**SOURCE DATA:**
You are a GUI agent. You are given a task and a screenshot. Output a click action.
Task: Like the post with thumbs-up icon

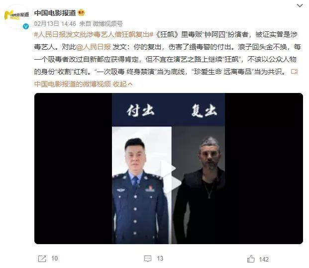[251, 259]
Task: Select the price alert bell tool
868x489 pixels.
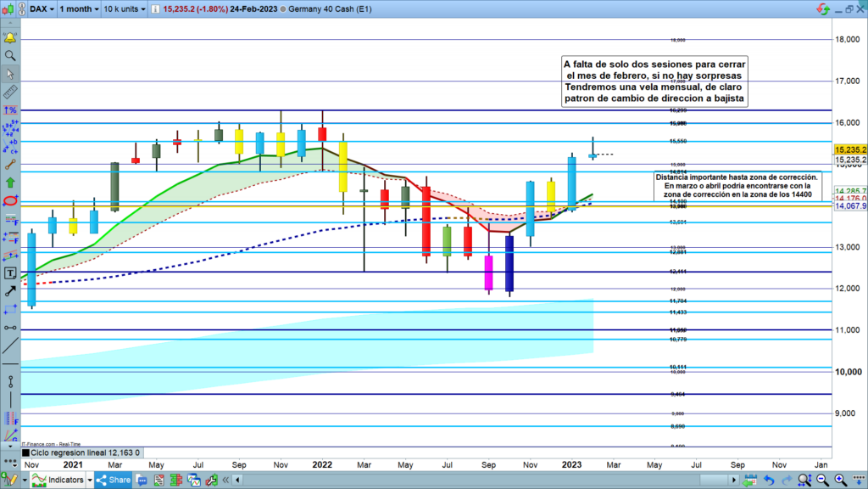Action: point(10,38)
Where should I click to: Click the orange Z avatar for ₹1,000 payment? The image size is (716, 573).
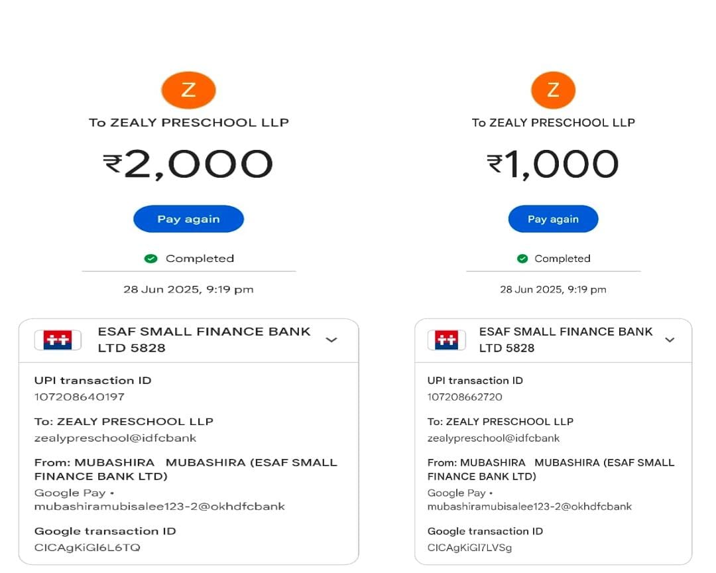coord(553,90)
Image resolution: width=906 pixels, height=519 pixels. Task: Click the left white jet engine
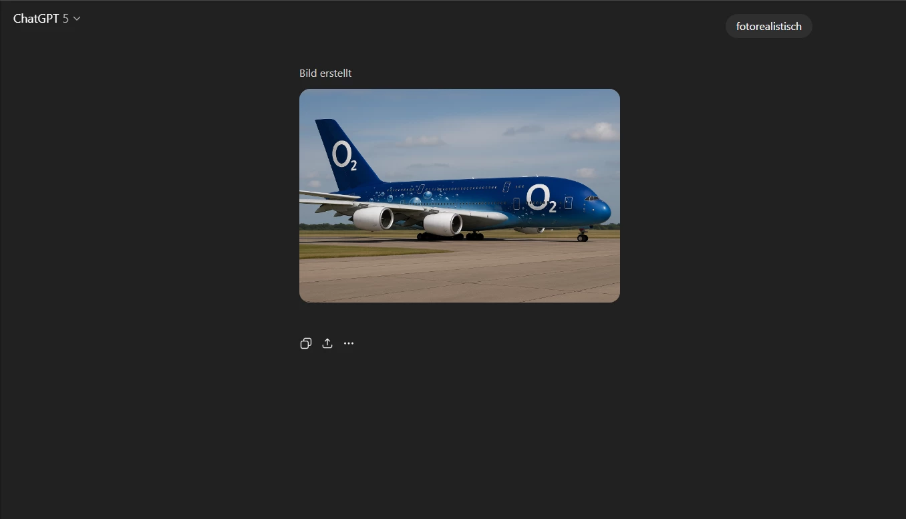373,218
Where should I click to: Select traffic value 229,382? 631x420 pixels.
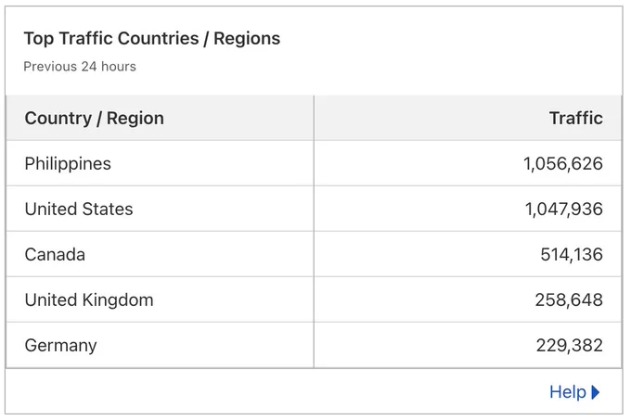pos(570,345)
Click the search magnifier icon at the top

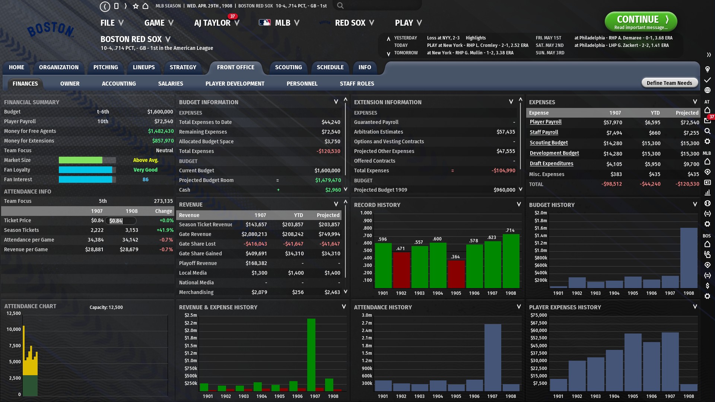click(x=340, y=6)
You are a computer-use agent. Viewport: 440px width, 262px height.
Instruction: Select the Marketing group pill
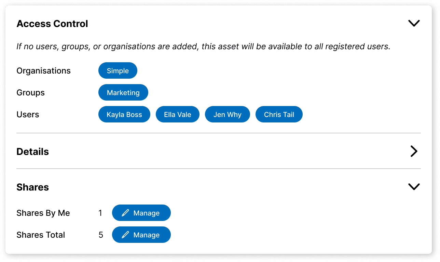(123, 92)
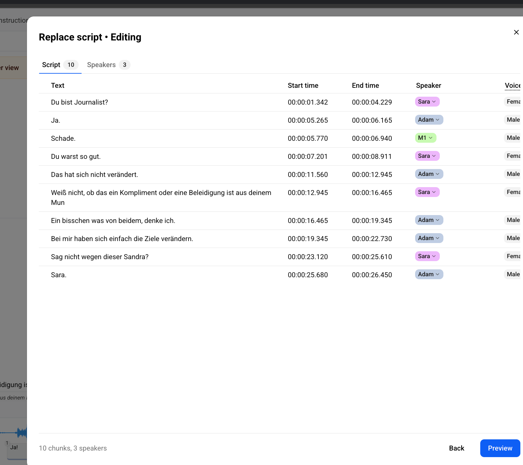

**EXERCISE DESCRIPTION:**
Can you recast the listing above as a numbered list, with the blank lines dropped and the pictures left out?

**RESULT BELOW:**
1. You are a GUI agent. You are given a task and a screenshot. Output a click action.
2. Task: Like the post with thumbs-up icon
3. [251, 259]
4. Task: Select the price alert bell tool
5. 868x489 pixels.
6. Action: point(10,38)
7. Where should I click to: Click the orange Z avatar for ₹1,000 payment? The image size is (716, 573).
8. coord(553,90)
9. Image resolution: width=906 pixels, height=519 pixels. Task: Click the left white jet engine
10. 373,218
11. Where should I click to: Select traffic value 229,382? 631x420 pixels.
12. pos(570,345)
13. Click the search magnifier icon at the top
14. click(x=340, y=6)
15. You are a computer-use agent. Viewport: 440px width, 262px height.
16. Instruction: Select the Marketing group pill
17. (123, 92)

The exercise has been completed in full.